O enigma do passado cósmico
Enquanto curiosos e teóricos conspiram sobre possíveis “naves alienígenas”, a comunidade científica enxerga o 3I/ATLAS como algo ainda mais fascinante: uma cápsula do tempo espacial.
Um estudo liderado por Xabier Pérez Couto, do Centro de Investigação em Tecnologias da Informação e da Comunicação (CITIC) da Universidade da Coruña, tenta rastrear a origem desse viajante. Utilizando dados de alta precisão do telescópio Gaia, os cientistas reconstruíram o trajeto do cometa nos últimos 10 milhões de anos, comparando-o com as órbitas de 13 milhões de estrelas para descobrir se alguma poderia ser sua “estrela mãe”.
O resultado? Nada conclusivo. Foram identificados 93 encontros próximos, mas nenhum capaz de explicar de onde ele veio. Mesmo o mais próximo — com a estrela Gaia DR3 6863591389529611264 — teve influência gravitacional mínima.
O que isso significa? Que o 3I/ATLAS é um viajante solitário, que cruzou a galáxia praticamente intocado por eons.
Um relicário de 10 bilhões de anos
Essa resistência cósmica reforça uma hipótese impressionante: o 3I/ATLAS pode ser mais antigo que o próprio Sol.
Embora hoje se mova na região conhecida como “disco fino” da Via Láctea, rica em estrelas jovens, os dados sugerem que ele se originou na fronteira com o “disco grosso”, onde predominam astros muito mais velhos e pobres em metais.
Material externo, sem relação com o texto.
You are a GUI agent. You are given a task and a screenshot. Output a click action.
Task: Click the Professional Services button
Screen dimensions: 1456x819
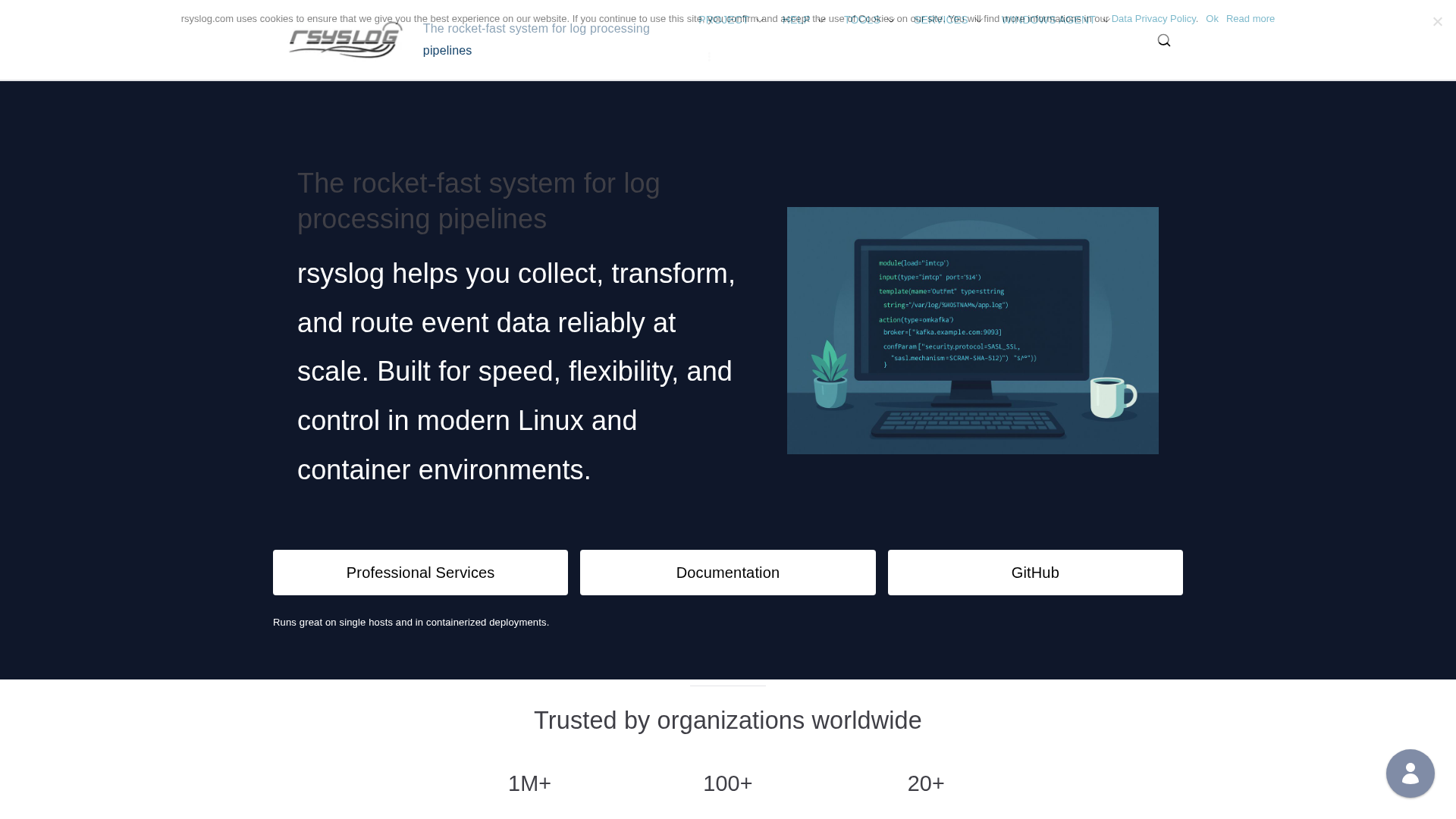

Sua idade estimada? 10 bilhões de anos.
Para os pesquisadores, analisar sua composição química será como abrir uma janela para o passado remoto da galáxia. “Cada observação é uma janela para o passado do universo”, afirmou Pérez Couto em comunicado do CITIC. “O 3I/ATLAS pode conter material primordial, preservado desde os primórdios da formação das estrelas.”
O mistério que redefine a astronomia
Mesmo sem respostas definitivas, o estudo marca um avanço crucial na busca por objetos interestelares antigos. Até poucos anos atrás, esses corpos eram apenas hipóteses teóricas; agora, tornaram-se realidade observável.
Identificar sua estrela de origem é tarefa quase impossível — comparável, segundo o portal La Brújula Verde, a “encontrar um grão de areia em uma praia do tamanho da galáxia”.
Mas o mais empolgante é que este pode ser apenas o começo. Com a chegada do Observatório Vera C. Rubin, no Chile, astrônomos acreditam que novos visitantes como o 3I/ATLAS se tornarão mais comuns, transformando a forma como compreendemos a história e a dinâmica da nossa galáxia.